Do you really want to know how my brain works? Really? You sure, now? Because if you want to check out now, that's fine.
Okay. Don't say I didn't warn you...
I've always admired tenacity in creative types. I admire Dave Sim (say what you will of his politics) in his sheer creative tenacity. This is a guy who knew what he wanted to do, and then did it for 300 issues. Hal Foster spent the bulk of his creative life working on a weekly strip - every week he filled a page the size of a piece of poster board with intricate drawings chronicling the life of his character in chronological order. I have great respect for many cartoonists, but these two set the bar for me in sheer creative tenacity. I suppose Charles Schultz should go on that list, too, but I don't have the same affinity for him that I do for the other two... you could probably name a half-dozen other guys (Carl Barks comes to mind) who had the same sort of vision.
I knew the ants were it for me when I was six. They were the first comic I created. I drew a single strip about ants, because I could draw them easily enough - they just had to be some circles on top of each other, with some lines for limbs and antennae. Easy enough. Here's where you say that's a funny coincidence or somesuch.

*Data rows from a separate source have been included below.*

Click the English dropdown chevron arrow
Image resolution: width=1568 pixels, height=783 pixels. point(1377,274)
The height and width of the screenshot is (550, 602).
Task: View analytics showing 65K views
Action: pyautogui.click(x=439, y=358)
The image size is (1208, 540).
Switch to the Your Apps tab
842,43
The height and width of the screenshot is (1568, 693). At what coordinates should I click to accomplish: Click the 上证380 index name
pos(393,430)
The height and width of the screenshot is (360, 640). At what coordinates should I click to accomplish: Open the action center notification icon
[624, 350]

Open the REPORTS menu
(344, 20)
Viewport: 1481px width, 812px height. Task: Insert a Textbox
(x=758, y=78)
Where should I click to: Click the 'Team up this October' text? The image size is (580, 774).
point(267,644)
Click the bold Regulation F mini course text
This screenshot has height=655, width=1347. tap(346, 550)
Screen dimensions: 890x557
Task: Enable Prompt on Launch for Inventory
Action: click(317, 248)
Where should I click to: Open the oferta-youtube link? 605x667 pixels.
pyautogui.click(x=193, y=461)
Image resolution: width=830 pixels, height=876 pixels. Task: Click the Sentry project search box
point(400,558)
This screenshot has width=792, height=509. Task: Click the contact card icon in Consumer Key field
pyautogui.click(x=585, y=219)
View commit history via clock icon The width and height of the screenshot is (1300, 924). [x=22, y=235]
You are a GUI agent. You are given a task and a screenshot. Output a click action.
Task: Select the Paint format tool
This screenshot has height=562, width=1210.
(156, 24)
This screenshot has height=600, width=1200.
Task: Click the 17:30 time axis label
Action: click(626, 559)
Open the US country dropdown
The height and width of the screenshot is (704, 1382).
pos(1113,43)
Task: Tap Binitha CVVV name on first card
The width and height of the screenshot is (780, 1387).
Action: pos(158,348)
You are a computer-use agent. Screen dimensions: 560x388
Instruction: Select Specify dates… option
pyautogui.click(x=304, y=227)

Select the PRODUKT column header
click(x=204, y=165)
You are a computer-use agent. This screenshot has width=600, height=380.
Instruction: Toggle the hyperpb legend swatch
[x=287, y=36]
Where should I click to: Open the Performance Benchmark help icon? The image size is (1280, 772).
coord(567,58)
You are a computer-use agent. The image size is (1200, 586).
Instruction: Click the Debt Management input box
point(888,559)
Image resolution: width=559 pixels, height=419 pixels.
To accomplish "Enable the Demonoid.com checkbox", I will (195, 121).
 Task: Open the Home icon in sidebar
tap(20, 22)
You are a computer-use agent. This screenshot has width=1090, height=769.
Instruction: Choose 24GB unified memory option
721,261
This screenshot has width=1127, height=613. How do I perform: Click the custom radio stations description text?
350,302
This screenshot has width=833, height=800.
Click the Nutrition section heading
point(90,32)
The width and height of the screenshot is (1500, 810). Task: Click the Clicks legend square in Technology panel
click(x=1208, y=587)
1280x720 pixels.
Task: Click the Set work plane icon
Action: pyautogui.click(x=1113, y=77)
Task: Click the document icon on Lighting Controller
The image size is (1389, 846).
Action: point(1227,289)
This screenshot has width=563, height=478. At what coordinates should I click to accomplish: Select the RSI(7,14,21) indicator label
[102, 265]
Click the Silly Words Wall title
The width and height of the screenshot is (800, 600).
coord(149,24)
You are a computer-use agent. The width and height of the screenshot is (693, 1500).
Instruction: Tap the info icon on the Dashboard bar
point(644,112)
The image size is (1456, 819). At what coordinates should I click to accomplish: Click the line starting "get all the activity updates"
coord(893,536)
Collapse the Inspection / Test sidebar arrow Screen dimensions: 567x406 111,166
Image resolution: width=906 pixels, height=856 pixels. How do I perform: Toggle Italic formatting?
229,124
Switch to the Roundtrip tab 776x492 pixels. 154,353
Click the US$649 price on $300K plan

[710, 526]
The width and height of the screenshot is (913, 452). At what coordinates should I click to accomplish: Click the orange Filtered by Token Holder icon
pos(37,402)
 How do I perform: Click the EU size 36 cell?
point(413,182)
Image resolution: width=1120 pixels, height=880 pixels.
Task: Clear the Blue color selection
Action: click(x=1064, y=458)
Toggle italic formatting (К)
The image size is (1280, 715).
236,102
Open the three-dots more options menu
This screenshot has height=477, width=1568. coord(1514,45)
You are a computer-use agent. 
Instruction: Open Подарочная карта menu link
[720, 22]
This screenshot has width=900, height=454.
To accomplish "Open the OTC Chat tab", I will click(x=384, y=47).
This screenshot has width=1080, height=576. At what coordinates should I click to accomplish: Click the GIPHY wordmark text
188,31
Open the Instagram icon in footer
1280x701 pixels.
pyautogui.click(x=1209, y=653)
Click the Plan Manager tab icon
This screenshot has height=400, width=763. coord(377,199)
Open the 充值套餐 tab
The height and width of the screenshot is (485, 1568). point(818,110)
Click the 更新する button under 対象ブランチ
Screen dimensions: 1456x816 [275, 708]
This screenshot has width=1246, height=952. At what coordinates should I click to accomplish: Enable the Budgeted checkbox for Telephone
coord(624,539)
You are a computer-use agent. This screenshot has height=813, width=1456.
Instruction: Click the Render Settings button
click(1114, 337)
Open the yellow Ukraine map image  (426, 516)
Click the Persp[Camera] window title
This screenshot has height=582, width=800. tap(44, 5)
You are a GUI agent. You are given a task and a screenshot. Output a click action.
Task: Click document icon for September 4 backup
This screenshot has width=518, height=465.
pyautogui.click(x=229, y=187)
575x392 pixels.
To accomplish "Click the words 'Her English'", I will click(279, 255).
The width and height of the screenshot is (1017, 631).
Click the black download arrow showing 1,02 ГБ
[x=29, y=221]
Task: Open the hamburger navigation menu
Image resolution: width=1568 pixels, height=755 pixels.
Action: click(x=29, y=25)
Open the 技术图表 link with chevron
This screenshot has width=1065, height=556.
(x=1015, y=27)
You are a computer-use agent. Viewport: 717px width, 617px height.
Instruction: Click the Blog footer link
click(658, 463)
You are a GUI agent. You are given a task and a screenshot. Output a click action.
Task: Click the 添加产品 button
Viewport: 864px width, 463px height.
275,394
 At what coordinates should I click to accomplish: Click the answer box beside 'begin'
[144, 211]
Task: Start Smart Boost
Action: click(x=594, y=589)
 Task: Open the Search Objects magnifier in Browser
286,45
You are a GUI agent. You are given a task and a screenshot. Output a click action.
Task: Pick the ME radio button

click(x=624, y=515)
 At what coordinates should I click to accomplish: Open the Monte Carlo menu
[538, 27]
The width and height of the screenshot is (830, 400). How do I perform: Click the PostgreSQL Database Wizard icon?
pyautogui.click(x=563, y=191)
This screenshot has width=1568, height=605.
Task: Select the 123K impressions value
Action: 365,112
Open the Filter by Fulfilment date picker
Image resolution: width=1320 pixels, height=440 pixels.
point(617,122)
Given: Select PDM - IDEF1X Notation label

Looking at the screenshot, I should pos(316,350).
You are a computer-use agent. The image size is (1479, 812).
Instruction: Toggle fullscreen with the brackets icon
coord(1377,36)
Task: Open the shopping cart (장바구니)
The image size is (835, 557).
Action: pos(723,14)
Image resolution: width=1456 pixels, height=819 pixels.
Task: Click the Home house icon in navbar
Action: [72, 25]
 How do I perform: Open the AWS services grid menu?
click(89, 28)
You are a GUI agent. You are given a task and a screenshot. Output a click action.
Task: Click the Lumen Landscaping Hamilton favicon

I say no. At six, I tapped into it. Only for a moment, but I did. See, the ants are tenacity. There's nothing in all of creation more tenacious than an ant. They just keep going. It doesn't matter. They don't understand doubt or discouragement or setbacks or disappointment or delay. They simply keep going. It's all they know.
It was my creative subconscious reaching out to me. My creative subconscious has always been reaching out to me. Tenacity is what I admire because it's what I most want to become. I want to be that steady hand on the switch, that one who always moves forward one step at a time and doesn't let the daily distractions or the small setbacks or the minor storms slow him down. I want to keep putting one foot in front of the other, to grow in some incremental way every day. I want to genuinely improve - by small and steady degrees - every day for the rest of my life.
The ants are a perfect metaphor for that, and the comic strip is a great creative way to put that into physical action in my life. Does this mean that this is it - I'm doing an army ants comic strip for the rest of my life? I'd love for that to be so. I don't know. I do know that I've had the army ants in my creative life (often near the background and sometimes at the periphery, but always there) for nearly 20 years - and 35 if you count the small glimpses I had at six years old. They haven't gone away. Of course not.
They are tenacious little buggers. I'd sure like to be one, too.